Suppose that a random variable $X_1$ is distributed uniform $[0,1]$, $X_2$ is distributed uniform $[0,2]$ and $X_3$ is distributed uniform $[0,3]$. Assume that they are all independent.
a) Calculate $E(X_1 - 2X_2 + X_3)$.
b) Calculate $E[(X_1 - 2X_2 + X_3)^2]$
c) Calculate $\text{Var}(X_1 - 2X_2 + X_3)$
Any idea or hints on how to figure this out?
On
Any idea or hints?
Recall the basic properties of expectation. Since the random variables follow uniform distributions, the expectations and variances are well known.
a) We have $$E[X_1-2X_2+X_3] = E[X_1]-2E[X_2]+E[X_3].$$
c) Recall the basic properties of variance, and that if $X$ and $Y$ are independent, then $$\text{Var}(X-Y) = \text{Var}(X)+\text{Var}(Y).$$
b) Use a) and c) to solve for b).

WORK TO COMPLETE
Continue the forum thread about the expectation and variance of independent uniform random variables, picking up right after its final line.

SUPPLIED INFORMATION
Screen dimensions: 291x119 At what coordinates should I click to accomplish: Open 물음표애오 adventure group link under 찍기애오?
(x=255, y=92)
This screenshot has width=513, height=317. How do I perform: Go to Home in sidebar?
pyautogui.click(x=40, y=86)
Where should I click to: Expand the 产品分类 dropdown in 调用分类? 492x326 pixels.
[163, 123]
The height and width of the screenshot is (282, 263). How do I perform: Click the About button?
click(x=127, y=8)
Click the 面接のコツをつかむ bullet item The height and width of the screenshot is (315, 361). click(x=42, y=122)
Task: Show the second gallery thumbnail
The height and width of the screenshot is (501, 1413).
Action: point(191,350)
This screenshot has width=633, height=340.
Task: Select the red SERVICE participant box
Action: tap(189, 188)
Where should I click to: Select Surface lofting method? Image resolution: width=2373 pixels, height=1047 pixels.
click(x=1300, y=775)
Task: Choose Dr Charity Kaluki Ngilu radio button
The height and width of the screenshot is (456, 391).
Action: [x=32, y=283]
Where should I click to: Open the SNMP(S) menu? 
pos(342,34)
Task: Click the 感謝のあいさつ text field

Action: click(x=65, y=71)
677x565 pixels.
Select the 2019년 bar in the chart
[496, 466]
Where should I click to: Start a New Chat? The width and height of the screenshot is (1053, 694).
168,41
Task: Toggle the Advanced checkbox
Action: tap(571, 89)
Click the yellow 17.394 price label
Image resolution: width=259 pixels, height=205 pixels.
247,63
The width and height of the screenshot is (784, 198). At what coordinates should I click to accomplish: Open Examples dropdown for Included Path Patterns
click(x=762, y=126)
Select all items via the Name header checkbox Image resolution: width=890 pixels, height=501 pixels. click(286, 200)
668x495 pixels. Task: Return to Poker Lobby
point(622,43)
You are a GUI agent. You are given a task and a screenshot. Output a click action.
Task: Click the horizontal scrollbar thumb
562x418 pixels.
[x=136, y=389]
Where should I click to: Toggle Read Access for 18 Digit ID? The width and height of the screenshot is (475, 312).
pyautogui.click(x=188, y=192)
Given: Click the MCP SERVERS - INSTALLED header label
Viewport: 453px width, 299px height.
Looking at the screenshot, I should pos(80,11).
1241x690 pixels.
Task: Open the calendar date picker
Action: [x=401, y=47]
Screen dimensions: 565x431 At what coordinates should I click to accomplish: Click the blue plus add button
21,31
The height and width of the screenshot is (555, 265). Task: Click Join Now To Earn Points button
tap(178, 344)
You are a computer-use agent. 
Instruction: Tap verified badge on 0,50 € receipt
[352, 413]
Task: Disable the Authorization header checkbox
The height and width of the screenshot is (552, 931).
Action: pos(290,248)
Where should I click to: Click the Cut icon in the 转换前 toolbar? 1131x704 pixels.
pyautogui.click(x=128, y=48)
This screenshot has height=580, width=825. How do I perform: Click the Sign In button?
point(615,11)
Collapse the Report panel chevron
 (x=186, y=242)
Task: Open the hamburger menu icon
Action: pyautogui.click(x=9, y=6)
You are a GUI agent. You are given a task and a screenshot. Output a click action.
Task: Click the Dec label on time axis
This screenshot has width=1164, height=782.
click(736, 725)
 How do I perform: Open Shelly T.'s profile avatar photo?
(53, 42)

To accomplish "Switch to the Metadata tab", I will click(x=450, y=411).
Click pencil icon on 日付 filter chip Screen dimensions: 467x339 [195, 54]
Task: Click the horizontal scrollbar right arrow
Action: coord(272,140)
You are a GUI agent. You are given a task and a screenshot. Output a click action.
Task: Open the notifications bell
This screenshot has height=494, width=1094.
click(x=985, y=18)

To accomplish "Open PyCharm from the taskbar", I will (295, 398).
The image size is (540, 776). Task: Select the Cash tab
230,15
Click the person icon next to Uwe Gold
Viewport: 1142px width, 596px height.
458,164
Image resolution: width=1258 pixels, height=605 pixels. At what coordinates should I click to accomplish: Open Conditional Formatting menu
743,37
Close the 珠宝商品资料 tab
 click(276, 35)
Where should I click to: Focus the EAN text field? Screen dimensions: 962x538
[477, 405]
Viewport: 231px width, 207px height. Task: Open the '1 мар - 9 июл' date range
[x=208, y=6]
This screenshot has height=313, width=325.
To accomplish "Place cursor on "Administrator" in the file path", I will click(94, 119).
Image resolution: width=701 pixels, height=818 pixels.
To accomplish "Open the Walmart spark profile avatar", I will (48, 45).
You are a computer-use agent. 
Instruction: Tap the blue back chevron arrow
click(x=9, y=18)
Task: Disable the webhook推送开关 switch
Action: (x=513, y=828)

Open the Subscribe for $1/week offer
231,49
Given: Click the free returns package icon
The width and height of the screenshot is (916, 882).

TASK OUTPUT
For a random variable X uniformly distributed from $[a,b]$, the expected value $E[X]$ is quite simple to calculate.
$E[X]=\dfrac{b+a}{2}$
As mentioned, use the linearity of expectation. $$E[aX+bY]=E[aX]+E[bY]=aE[X]+bE[Y]$$
The variance is given by $Var(X)=\dfrac{1}{12}(b-a)^2$.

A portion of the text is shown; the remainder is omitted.